What work came most often?
Dancing. Performances of traditional Maasai tribal dances. For the foreigners in the safari resorts. The 5-star safari resorts collecting thousands of dollars / Euros a day to take the foreigners through the the Tsalvo National Park, the national park once the lands of the Maasai. When the Maasai trespassed in the Tsalvo to graze their animals, they saw the distant Toyota Land Cruisers passing with the several foreigners pointing cameras at the elephants, zebras, gazelle.
The resorts sent stake-side trucks for the Maasai, the type of truck used to transport animals. At the resort, the Maasai performed in the lounge with a basket in front for tips.
In Tanzania, I videoed a dance performance of locals. Tribes people? University students dressed in tribal clothing? Some tourists watched, others watched television, they talked and drank.
In the Tsalvo resorts, did the foreigners watch the Maasai performance? Did the Maasai distract the foreigners from their talk and television? I know they did not tip much. I know the resort did not pay much. The Maasai did not have money for batteries for their flashlights, they did not have money for school books, I know high school teenagers asked me to help them pay their school fees.

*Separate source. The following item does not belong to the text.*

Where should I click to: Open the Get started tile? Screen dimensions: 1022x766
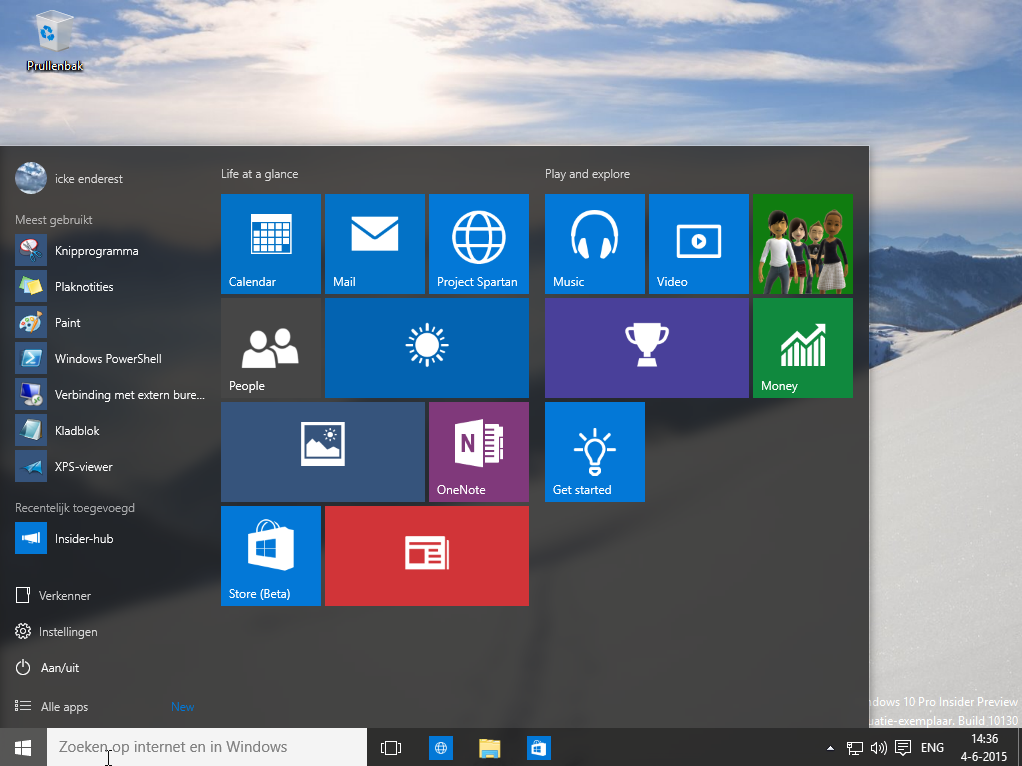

For that reason, I thought of the Maasai recording their dancing and traditional lives. Photos, videos, audios. And selling the DVDs to the tourists passing on the highway.
MaasaiCameramen. The project continues.
However, when I return to Kenya, I will visit their new settlement. To move more cargo from the port of Mombasa to Nairobi, then on to Uganda and Rwanda, the government of Kenya is constructing a second railway. The railway required the Maasai familes to relocate.
Dispossessed again.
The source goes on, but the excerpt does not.